I am reviewing the first edition of this book (Scott-Foresman, 1980), partly because it defined the genre, and did so commendably, but mostly because it is in some ways (in my opinion) superior to its successors, especially in Part Two, which explores the history of teenagers’ reading, beginning in the nineteenth century (before such a terms as teenager even existed). They recall such predecessors of adolescent literature as dime novels, series writers, stories of the American “bad boy,” domestic novels for girls, and the seminal works of Louisa May Alcott and Horatio Alger. For prospective teachers and librarians, I think all these chapters are important, but the critical ones deal with the rise of the “junior novel” up until 1966 and the defining of the modern problem novel for “young adults” with The Outsiders by S. E. Hinton in 1967. The works of “outstanding writers for young adults” in the 1940s and 1950s, such as Maureen Daly (Seventeenth Summer), John Tunis (sports stories like The Iron Duke and The Kid from Tompkinsville), Esther Forbes (Johnny Tremain), Henry Gregor Felsen (Hot Rod and Crash Club), Robert Heinlein (science fiction for young readers, like Farmer in the Sky), Paul Annixter (Swiftwater) and the like — such works may seem dated now because of the taboos writers were forced to observe in those days. J. D. Salinger, in spite of years of censorship, broke that mold, with The Catcher in the Rye (1951). Catcher, Donelson and Nilsen maintain, “is many things, literary, profane, sensitive, cynical. For many young adults it is the most honest and human story they know about someone they recognize — even in themselves — a young man caught between childhood and maturity and unsure which way to go.” These words, remember, were published in 1980. Since then, the teenage problem novel has become so prevalent, and so free of taboos that Catcher probably no longer retains quite such an undisputed place in the hearts and minds of young readers.

# Stated exercise 1:
Name the six writers of the 1940s and 1950s that the review of the young adult literature textbook lists among the "outstanding writers for young adults."
# Stated exercise 2:
Carry on the review of the young adult literature textbook, picking up right after its final sentence.

# Dataset rows:
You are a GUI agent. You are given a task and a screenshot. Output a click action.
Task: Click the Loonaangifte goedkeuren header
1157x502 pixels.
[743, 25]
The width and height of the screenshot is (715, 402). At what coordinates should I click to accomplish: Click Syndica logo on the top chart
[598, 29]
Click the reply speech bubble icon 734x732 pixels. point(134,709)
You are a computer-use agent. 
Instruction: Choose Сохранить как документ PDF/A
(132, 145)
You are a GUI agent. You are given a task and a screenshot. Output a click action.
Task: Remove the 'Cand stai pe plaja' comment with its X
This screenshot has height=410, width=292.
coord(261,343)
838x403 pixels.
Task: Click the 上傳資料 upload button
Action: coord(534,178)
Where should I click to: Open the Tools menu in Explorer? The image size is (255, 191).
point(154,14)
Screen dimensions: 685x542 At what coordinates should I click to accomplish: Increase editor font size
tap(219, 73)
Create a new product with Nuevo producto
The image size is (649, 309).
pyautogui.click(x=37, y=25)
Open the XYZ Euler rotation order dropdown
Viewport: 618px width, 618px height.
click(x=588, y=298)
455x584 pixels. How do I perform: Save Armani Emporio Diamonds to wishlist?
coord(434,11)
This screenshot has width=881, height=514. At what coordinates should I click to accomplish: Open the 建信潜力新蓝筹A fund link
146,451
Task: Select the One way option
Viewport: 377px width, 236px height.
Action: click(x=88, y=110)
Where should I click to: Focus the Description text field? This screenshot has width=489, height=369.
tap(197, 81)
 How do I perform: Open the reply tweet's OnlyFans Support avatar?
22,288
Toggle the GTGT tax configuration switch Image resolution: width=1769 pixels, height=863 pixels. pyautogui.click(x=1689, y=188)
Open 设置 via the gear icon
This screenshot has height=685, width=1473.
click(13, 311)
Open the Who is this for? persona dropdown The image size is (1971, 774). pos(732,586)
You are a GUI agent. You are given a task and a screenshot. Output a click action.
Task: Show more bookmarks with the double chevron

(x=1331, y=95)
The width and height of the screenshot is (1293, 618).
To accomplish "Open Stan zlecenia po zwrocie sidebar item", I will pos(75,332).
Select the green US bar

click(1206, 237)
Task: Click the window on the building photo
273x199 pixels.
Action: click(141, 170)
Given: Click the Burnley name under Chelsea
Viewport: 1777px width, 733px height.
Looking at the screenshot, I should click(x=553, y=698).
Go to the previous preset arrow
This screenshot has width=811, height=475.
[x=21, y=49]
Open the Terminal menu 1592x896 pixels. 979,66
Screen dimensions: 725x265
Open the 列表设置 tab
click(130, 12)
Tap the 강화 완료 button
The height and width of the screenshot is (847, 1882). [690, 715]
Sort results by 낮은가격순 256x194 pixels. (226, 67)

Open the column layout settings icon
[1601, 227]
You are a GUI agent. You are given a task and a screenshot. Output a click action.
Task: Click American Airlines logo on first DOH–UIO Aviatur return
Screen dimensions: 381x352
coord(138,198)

# Right answer 1:
Maureen Daly
John Tunis
Esther Forbes
Henry Gregor Felsen
Robert Heinlein
Paul Annixter

# Right answer 2:
Soon after 17-year-old Susie Hinton’s ground-breaking effort issued in “the New Realism,” others came along to start the avalanche of such accounts of the transition years; for example, Paul Zindel, The Pigman; M. E. Kerr, Dinky Hocker Shots Smack; Judy Blume, Are You There God, It’s Me, Margaret; Alice Childress, A Hero Ain’t Nothin’ But a Sandwich; Paula Danziger, The Cat Ate My Gymsuit; Rosa Guy, The Friends; Nat Hentoff, I’m Really Dragged But Nothing Gets Me Down; Kristin Hunter, The Soul Brothers and Sister Lu; Walter Dean Myers, Fast Sam, Cool Clyde, and Stuff; Norma Klein, Mom, the Wolfman, and Me; and probably the masterpieces of them all, Robert Cormier, The Chocolate War, I Am the Cheese and After the First Death. What a raft of memories those titles alone bring up for those of us helping to guide young readers in the 1970s. Problems identified by Donelson and Nilsen that had begun to be addressed frequently and honestly in these novels included parent/child relationships, body and self, sex and gender roles, and friends and society, with a long list of recommended books in each category. In the generation since, YA novels have become even more candid, sometimes raw in their sensitivity and forthrightness.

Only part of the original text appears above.